26.2 Enter Data in Matrix Form

Another way to test for significance and to calculate the confidence interval is to enter the data in matrix form.

Couple of things to note regarding the function, matrix( ).

The default for listing entries of the matrix is by column.
To list the entries by row, add the argument, byrow = TRUE.
State the number of rows using the argument, nrow, and the number of columns using the argument, ncol.
The argument, dimnames, will give headings to the rows and columns.

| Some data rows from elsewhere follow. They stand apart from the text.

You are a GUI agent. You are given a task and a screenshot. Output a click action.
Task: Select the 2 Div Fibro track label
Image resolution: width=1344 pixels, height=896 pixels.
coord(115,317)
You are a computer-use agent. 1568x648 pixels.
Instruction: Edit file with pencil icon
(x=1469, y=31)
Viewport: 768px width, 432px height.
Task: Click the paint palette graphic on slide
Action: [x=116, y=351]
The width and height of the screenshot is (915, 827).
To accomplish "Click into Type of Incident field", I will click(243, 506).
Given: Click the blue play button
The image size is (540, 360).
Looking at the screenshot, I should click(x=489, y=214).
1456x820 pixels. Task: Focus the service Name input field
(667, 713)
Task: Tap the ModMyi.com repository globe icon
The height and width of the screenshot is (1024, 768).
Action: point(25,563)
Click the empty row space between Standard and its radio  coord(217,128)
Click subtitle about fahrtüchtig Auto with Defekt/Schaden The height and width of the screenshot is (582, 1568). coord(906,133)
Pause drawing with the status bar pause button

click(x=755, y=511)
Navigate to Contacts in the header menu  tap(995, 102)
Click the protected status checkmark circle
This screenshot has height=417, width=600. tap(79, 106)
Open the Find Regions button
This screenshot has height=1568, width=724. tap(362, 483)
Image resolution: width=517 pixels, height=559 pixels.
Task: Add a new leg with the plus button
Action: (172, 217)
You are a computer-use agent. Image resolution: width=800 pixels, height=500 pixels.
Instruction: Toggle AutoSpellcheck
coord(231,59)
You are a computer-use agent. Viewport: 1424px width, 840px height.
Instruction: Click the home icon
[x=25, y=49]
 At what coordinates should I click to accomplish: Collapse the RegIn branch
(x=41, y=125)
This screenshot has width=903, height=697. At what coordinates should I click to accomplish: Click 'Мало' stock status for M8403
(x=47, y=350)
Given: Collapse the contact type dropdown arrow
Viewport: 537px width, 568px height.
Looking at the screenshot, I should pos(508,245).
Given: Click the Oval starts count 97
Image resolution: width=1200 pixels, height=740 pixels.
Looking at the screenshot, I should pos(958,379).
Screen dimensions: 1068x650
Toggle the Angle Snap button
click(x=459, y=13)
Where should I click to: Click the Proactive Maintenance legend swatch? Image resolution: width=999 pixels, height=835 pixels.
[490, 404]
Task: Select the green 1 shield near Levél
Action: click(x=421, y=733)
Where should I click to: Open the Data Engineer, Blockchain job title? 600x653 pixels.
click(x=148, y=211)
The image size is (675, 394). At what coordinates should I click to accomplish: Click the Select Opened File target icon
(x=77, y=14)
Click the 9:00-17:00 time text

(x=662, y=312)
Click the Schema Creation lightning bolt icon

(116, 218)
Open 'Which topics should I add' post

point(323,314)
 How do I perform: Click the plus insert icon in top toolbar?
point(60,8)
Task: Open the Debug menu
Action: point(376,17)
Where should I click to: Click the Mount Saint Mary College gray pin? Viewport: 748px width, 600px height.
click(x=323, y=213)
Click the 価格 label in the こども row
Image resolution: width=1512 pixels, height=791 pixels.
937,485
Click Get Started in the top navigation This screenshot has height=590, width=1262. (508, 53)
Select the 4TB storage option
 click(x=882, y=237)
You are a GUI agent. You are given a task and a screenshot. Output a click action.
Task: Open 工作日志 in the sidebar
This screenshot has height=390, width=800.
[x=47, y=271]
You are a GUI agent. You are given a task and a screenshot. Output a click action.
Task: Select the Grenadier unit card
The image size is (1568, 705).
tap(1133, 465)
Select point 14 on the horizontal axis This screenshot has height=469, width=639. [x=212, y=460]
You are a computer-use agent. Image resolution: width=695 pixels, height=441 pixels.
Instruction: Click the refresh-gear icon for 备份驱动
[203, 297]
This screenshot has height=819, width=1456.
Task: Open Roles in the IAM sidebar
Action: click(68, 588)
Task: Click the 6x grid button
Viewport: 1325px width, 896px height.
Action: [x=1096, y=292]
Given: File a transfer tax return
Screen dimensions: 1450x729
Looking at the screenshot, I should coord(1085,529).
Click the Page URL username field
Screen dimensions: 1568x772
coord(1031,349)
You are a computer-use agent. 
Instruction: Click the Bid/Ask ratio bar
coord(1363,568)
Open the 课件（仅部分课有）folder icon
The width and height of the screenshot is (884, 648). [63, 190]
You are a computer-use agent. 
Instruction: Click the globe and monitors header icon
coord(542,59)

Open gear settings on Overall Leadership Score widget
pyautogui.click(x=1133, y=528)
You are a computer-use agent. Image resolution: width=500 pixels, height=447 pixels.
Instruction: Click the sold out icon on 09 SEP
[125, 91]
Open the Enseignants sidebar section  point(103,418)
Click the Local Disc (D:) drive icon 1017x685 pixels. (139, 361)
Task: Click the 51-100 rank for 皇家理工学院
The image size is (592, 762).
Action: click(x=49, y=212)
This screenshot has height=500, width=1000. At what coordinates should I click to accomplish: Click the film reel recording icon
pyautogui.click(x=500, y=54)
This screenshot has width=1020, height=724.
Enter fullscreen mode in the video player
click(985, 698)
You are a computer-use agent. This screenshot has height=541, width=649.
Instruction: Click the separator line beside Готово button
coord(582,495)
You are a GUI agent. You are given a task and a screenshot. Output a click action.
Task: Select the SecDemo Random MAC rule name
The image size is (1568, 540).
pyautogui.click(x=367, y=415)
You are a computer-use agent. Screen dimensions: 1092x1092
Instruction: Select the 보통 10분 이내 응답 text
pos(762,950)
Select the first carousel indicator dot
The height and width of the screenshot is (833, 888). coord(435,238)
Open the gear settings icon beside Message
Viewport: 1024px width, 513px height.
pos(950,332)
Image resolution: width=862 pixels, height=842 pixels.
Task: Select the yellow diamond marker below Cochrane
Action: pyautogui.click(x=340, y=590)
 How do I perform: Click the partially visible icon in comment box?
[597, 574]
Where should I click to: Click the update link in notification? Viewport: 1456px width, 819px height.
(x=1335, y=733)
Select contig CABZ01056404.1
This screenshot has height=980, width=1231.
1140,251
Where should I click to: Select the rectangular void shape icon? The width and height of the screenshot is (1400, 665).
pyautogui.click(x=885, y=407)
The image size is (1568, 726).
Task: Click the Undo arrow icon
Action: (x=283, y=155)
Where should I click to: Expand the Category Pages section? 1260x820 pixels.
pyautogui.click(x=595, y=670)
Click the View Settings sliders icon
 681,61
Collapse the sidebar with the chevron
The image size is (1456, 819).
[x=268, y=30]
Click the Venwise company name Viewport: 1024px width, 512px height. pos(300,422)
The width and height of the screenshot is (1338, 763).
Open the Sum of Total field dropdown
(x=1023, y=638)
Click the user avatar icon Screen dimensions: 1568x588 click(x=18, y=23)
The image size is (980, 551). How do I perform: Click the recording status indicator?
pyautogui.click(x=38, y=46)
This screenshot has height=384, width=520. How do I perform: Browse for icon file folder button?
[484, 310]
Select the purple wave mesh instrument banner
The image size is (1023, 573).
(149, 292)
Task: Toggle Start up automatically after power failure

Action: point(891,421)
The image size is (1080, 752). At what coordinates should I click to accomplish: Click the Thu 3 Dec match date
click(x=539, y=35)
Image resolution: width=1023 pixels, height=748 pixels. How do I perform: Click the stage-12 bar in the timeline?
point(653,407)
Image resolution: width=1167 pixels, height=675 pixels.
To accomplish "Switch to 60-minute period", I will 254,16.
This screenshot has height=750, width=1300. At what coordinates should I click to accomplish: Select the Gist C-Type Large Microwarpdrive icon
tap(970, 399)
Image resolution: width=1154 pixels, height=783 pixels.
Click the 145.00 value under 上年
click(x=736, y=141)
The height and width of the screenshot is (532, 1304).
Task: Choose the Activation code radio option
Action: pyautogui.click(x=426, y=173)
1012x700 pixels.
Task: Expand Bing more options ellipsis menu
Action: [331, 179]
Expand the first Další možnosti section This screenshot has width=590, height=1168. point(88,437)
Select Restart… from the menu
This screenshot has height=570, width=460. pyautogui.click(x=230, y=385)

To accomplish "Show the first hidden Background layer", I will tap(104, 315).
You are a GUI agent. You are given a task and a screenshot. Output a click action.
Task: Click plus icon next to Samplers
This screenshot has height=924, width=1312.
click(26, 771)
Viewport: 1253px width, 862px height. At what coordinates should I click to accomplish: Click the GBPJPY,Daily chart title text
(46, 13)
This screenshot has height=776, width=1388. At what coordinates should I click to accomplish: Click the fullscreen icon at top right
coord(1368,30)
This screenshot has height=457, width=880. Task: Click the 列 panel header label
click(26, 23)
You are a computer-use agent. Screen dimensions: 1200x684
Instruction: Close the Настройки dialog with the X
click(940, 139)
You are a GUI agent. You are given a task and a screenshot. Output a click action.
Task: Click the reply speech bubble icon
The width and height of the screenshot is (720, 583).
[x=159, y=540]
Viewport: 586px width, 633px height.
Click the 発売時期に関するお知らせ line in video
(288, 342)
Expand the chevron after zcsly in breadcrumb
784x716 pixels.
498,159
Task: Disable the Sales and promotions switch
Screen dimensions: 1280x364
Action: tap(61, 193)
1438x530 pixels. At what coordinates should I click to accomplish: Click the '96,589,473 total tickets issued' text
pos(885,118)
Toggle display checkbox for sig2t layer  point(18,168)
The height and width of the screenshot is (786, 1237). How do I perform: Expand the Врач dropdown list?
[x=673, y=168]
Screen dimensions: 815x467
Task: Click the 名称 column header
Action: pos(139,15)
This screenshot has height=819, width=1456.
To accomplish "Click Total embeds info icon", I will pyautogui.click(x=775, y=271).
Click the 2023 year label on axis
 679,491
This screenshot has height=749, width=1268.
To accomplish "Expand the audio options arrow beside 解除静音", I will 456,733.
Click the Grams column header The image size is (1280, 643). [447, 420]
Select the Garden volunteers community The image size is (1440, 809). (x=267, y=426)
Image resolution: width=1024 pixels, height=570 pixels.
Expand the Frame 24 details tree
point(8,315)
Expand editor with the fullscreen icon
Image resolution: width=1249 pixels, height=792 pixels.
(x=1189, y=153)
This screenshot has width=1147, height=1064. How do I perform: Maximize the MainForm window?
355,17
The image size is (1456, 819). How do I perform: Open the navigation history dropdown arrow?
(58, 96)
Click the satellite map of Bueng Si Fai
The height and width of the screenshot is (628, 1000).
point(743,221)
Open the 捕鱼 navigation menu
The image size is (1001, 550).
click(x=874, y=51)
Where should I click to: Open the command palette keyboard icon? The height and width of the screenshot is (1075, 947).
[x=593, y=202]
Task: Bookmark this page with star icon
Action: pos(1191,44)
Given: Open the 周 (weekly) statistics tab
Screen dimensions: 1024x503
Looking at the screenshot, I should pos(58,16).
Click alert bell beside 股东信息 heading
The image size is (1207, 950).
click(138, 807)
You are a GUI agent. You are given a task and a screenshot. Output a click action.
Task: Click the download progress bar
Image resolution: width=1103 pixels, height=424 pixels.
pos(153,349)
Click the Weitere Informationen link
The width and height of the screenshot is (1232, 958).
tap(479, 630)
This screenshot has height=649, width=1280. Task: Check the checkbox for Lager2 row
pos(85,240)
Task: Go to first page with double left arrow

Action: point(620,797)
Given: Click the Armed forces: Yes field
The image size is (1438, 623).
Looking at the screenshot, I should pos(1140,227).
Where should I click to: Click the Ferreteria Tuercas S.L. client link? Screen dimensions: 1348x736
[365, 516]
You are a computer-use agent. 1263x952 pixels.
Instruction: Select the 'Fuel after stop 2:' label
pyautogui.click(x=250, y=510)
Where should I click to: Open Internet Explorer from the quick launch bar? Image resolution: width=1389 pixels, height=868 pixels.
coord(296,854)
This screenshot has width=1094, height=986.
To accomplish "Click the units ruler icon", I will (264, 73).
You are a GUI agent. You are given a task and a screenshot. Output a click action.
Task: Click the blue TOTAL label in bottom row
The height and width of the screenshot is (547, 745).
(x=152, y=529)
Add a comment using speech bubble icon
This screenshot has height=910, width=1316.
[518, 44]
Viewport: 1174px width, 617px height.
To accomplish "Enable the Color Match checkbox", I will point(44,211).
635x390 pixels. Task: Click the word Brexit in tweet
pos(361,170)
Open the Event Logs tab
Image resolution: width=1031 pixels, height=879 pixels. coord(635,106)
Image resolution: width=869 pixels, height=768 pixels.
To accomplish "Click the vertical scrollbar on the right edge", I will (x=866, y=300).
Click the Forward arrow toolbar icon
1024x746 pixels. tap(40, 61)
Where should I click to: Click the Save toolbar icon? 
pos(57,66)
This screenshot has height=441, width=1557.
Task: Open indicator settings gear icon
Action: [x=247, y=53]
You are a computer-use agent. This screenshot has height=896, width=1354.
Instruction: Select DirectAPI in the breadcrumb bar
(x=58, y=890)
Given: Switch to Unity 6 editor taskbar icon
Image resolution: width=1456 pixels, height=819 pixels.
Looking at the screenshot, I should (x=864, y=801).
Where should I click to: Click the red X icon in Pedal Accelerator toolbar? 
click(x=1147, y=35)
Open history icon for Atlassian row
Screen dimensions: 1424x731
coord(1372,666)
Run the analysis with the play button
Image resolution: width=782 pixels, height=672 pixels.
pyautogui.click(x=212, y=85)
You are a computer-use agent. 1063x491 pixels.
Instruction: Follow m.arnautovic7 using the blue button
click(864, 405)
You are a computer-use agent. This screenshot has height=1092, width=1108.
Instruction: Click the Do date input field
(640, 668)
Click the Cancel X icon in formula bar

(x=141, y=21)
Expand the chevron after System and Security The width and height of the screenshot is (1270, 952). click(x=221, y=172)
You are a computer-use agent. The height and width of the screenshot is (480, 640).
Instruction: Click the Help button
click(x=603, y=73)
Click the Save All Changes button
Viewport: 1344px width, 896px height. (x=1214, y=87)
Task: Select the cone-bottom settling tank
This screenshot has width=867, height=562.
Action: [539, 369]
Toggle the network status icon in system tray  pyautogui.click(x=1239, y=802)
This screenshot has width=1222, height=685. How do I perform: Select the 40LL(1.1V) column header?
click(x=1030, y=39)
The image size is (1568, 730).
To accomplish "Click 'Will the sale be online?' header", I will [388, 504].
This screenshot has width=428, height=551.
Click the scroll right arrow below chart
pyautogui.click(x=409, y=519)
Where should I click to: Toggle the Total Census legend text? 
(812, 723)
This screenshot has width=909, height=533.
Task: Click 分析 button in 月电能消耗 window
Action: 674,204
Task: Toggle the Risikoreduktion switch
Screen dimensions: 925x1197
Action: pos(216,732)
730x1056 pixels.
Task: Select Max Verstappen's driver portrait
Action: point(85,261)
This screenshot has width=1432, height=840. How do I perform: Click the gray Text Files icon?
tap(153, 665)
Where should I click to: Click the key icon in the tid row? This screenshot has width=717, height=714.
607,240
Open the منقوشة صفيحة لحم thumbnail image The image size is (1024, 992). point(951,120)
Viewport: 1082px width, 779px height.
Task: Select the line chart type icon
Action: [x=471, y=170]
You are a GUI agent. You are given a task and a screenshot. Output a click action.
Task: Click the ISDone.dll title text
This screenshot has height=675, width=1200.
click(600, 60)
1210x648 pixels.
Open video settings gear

We will call our new matrix, sugar.

sugar <- matrix(c(103, 602, 63, 625), 
                nrow = 2, ncol = 2, byrow = TRUE, 
                dimnames = list(c("Men", "Women"), 
                                c("Diabetes", "No Diabetes")))
sugar       # Call out matrix to see if it looks right

##       Diabetes No Diabetes
## Men        103         602
## Women       63         625

Two-Sided Hypothesis Test

To do significance test or confidence interval, we use the function, prop.test(matrix). The default is a two-sided alternative hypothesis test with a 95% confidence interval.

prop.test(sugar)

## 
##  2-sample test for equality of proportions with continuity correction
## 
## data:  sugar
## X-squared = 9.351, df = 1, p-value = 0.002229
## alternative hypothesis: two.sided
## 95 percent confidence interval:
##  0.01926703 0.08979202
## sample estimates:
##     prop 1     prop 2 
## 0.14609929 0.09156977

Compare the results with the vector method. They should be the same.

If you want a different confidence level, specify it in the argument.

prop.test(sugar, conf.level = 0.90)

## 
##  2-sample test for equality of proportions with continuity correction
## 
## data:  sugar
## X-squared = 9.351, df = 1, p-value = 0.002229
## alternative hypothesis: two.sided
## 90 percent confidence interval:
##  0.02470544 0.08435361
## sample estimates:
##     prop 1     prop 2 
## 0.14609929 0.09156977

We see that the confidence interval narrows as the confidence level goes down.

Calculating Confidence Interval Only

To calculate the confidence interval only, append $conf.int after the prop.test( ) function. If no confidence level is specified, R defaults to 95%.

prop.test(sugar)$conf.int

## [1] 0.01926703 0.08979202
## attr(,"conf.level")
## [1] 0.95

To calculate confidence level other than 95%, specify the confidence level.

# Calculates 90% Confidence Level
prop.test(sugar, conf.level = 0.99)$conf.int

## [1] 0.008637962 0.100421085
## attr(,"conf.level")
## [1] 0.99

We see that the confidence interval widens as the confidence level goes up.

One-sided Hypothesis Test

To do a one-sided alternative hypothesis test, add in the argument alternative = “less” or alterntive = “greater”. At the same time, let us change the confidence level to 99%.

prop.test(sugar, alternative = "greater", conf.level = 0.99)

## 
##  2-sample test for equality of proportions with continuity correction
## 
## data:  sugar
## X-squared = 9.351, df = 1, p-value = 0.001114
## alternative hypothesis: greater
## 99 percent confidence interval:
##  0.0129437 1.0000000
## sample estimates:
##     prop 1     prop 2 
## 0.14609929 0.09156977

Again, the results should match the results using the vector method.